Data excerpts =>

□ □ □ □

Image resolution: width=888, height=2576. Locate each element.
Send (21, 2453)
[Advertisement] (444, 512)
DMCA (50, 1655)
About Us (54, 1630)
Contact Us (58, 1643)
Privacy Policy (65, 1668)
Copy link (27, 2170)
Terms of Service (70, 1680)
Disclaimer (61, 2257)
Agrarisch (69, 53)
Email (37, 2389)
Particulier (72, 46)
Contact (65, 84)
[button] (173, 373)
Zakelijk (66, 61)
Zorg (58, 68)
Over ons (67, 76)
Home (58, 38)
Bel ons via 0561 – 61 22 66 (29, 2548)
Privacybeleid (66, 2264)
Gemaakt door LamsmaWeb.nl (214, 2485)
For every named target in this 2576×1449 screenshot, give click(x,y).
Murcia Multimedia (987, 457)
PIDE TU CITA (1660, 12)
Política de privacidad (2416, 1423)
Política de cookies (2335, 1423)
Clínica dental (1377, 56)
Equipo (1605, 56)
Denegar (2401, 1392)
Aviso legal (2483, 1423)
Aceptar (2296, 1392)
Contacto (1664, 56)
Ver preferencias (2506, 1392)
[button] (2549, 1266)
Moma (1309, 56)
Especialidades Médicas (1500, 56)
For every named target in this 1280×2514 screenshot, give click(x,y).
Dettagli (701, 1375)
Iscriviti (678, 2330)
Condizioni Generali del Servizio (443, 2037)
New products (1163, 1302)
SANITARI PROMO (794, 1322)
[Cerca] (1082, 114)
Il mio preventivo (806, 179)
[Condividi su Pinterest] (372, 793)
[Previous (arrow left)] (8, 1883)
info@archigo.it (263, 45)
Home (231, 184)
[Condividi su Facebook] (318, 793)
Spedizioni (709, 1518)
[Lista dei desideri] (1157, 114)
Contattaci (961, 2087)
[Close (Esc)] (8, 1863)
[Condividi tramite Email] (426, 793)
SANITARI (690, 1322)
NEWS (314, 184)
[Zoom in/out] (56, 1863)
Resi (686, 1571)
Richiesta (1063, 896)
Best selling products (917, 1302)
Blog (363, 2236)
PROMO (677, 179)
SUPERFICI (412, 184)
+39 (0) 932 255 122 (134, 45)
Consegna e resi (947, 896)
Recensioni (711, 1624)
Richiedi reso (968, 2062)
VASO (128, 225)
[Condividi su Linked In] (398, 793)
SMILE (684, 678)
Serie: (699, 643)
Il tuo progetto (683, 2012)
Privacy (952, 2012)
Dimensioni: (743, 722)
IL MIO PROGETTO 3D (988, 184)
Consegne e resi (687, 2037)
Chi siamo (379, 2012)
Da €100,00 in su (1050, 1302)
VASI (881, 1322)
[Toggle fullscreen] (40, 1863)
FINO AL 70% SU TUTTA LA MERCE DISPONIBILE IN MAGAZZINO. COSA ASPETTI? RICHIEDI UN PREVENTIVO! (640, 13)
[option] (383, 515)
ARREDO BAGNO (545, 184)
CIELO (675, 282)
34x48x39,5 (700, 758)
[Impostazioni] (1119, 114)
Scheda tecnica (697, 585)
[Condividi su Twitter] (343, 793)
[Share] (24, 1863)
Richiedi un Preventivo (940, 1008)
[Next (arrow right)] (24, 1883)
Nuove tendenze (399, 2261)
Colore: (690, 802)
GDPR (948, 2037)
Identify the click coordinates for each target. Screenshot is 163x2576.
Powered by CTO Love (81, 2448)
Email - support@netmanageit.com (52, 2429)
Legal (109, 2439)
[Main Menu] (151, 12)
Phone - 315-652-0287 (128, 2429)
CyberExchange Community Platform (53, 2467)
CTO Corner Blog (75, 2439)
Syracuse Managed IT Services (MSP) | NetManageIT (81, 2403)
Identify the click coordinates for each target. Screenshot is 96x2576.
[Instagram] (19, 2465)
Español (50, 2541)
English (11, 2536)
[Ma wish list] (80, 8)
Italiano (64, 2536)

□ □ □ □

What the exercise asks =>
Copy every record once more, exactly as given.

Answer for the task =>
Image resolution: width=888, height=2576. Locate each element.
Send (21, 2453)
[Advertisement] (444, 512)
DMCA (50, 1655)
About Us (54, 1630)
Contact Us (58, 1643)
Privacy Policy (65, 1668)
Copy link (27, 2170)
Terms of Service (70, 1680)
Disclaimer (61, 2257)
Agrarisch (69, 53)
Email (37, 2389)
Particulier (72, 46)
Contact (65, 84)
[button] (173, 373)
Zakelijk (66, 61)
Zorg (58, 68)
Over ons (67, 76)
Home (58, 38)
Bel ons via 0561 – 61 22 66 (29, 2548)
Privacybeleid (66, 2264)
Gemaakt door LamsmaWeb.nl (214, 2485)
For every named target in this 2576×1449 screenshot, give click(x,y).
Murcia Multimedia (987, 457)
PIDE TU CITA (1660, 12)
Política de privacidad (2416, 1423)
Política de cookies (2335, 1423)
Clínica dental (1377, 56)
Equipo (1605, 56)
Denegar (2401, 1392)
Aviso legal (2483, 1423)
Aceptar (2296, 1392)
Contacto (1664, 56)
Ver preferencias (2506, 1392)
[button] (2549, 1266)
Moma (1309, 56)
Especialidades Médicas (1500, 56)
For every named target in this 1280×2514 screenshot, give click(x,y).
Dettagli (701, 1375)
Iscriviti (678, 2330)
Condizioni Generali del Servizio (443, 2037)
New products (1163, 1302)
SANITARI PROMO (794, 1322)
[Cerca] (1082, 114)
Il mio preventivo (806, 179)
[Condividi su Pinterest] (372, 793)
[Previous (arrow left)] (8, 1883)
info@archigo.it (263, 45)
Home (231, 184)
[Condividi su Facebook] (318, 793)
Spedizioni (709, 1518)
[Lista dei desideri] (1157, 114)
Contattaci (961, 2087)
[Close (Esc)] (8, 1863)
[Condividi tramite Email] (426, 793)
SANITARI (690, 1322)
NEWS (314, 184)
[Zoom in/out] (56, 1863)
Resi (686, 1571)
Richiesta (1063, 896)
Best selling products (917, 1302)
Blog (363, 2236)
PROMO (677, 179)
SUPERFICI (412, 184)
+39 (0) 932 255 122 (134, 45)
Consegna e resi (947, 896)
Recensioni (711, 1624)
Richiedi reso (968, 2062)
VASO (128, 225)
[Condividi su Linked In] (398, 793)
SMILE (684, 678)
Serie: (699, 643)
Il tuo progetto (683, 2012)
Privacy (952, 2012)
Dimensioni: (743, 722)
IL MIO PROGETTO 3D (988, 184)
Consegne e resi (687, 2037)
Chi siamo (379, 2012)
Da €100,00 in su (1050, 1302)
VASI (881, 1322)
[Toggle fullscreen] (40, 1863)
FINO AL 70% SU TUTTA LA MERCE DISPONIBILE IN MAGAZZINO. COSA ASPETTI? RICHIEDI UN PREVENTIVO! (640, 13)
[option] (383, 515)
ARREDO BAGNO (545, 184)
CIELO (675, 282)
34x48x39,5 (700, 758)
[Impostazioni] (1119, 114)
Scheda tecnica (697, 585)
[Condividi su Twitter] (343, 793)
[Share] (24, 1863)
Richiedi un Preventivo (940, 1008)
[Next (arrow right)] (24, 1883)
Nuove tendenze (399, 2261)
Colore: (690, 802)
GDPR (948, 2037)
Identify the click coordinates for each target. Screenshot is 163x2576.
Powered by CTO Love (81, 2448)
Email - support@netmanageit.com (52, 2429)
Legal (109, 2439)
[Main Menu] (151, 12)
Phone - 315-652-0287 (128, 2429)
CyberExchange Community Platform (53, 2467)
CTO Corner Blog (75, 2439)
Syracuse Managed IT Services (MSP) | NetManageIT (81, 2403)
Identify the click coordinates for each target. Screenshot is 96x2576.
[Instagram] (19, 2465)
Español (50, 2541)
English (11, 2536)
[Ma wish list] (80, 8)
Italiano (64, 2536)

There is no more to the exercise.